Vaterite is a mineral, a polymorph of calcium carbonate (CaCO3). It was named after the German mineralogist Heinrich Vater. It is also known as mu-calcium carbonate (μ-CaCO3). Vaterite belongs to the hexagonal crystal system, whereas calcite is trigonal and aragonite is orthorhombic.

Vaterite, like aragonite, is a metastable phase of calcium carbonate at ambient conditions at the surface of the earth. As it is less stable than either calcite or aragonite, vaterite has a higher solubility than either of these phases. Therefore, once vaterite is exposed to water, it converts to calcite (at low temperature) or aragonite (at high temperature: ~60 °C). At 37 °C for example a solution-mediated transition from vaterite to calcite occurs, where the vaterite dissolves and subsequently precipitates as calcite assisted by an Ostwald ripening process.

However, vaterite does occur naturally in mineral springs, organic tissue, gallstones, urinary calculi and plants. In those circumstances, some impurities (metal ions or organic matter) may stabilize the vaterite and prevent its transformation into calcite or aragonite. Vaterite is usually colorless.

Vaterite can be produced as the first mineral deposits repairing natural or experimentally-induced shell damage in some aragonite-shelled mollusks (e.g. gastropods). Subsequent shell deposition occurs as aragonite.

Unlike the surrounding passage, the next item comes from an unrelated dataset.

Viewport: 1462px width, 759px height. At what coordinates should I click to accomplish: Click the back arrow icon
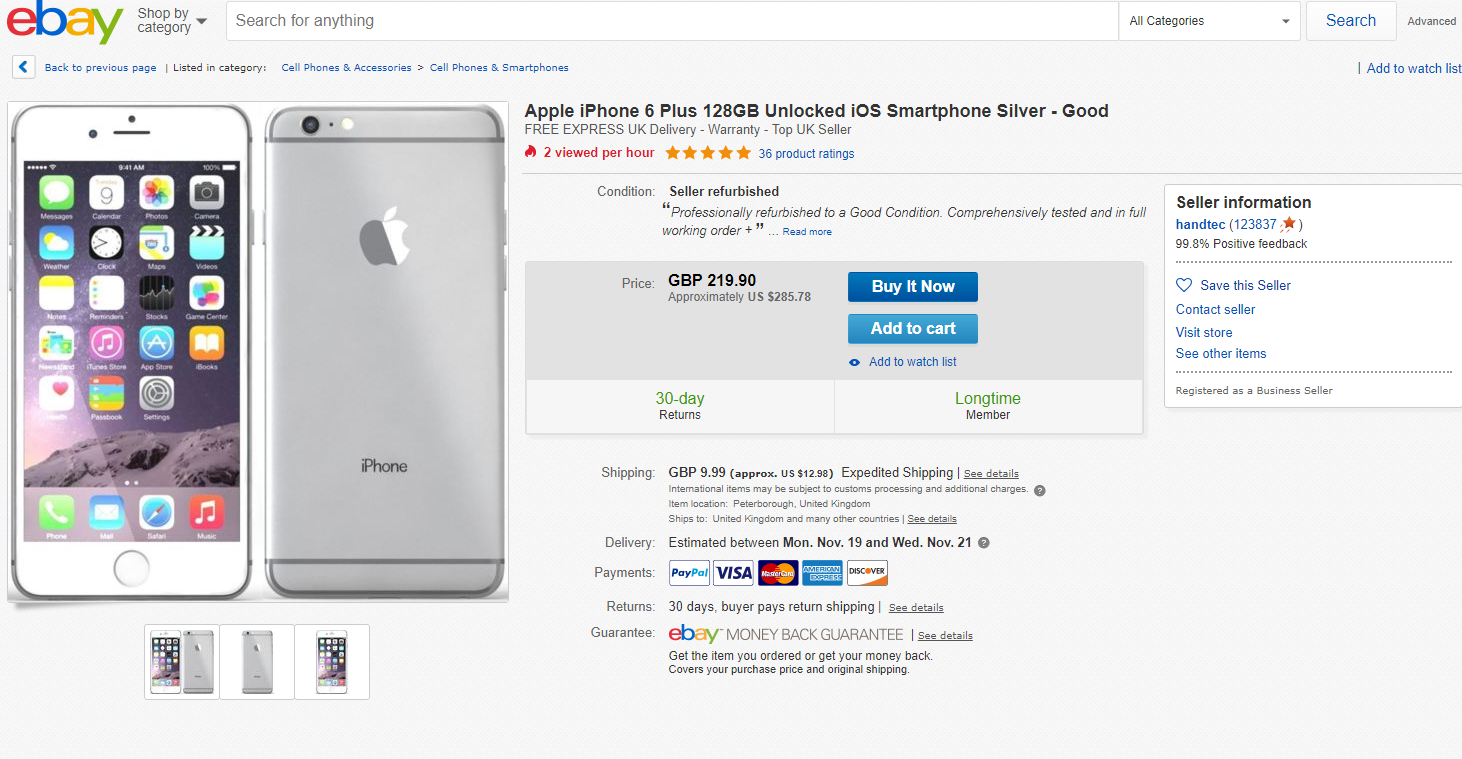(x=24, y=67)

In 2018, vaterite was identified as a constituent of a deposit formed on the leaves of Saxifraga at Cambridge University Botanic Garden.

Vaterite has a JCPDS number of .

See also
Monohydrocalcite, CaCO3·H2O
Ikaite, CaCO3·6H2O
List of minerals
List of minerals named after people

References

Calcium minerals
Carbonate minerals
Hexagonal minerals
Minerals in space group 194
Polymorphism (materials science)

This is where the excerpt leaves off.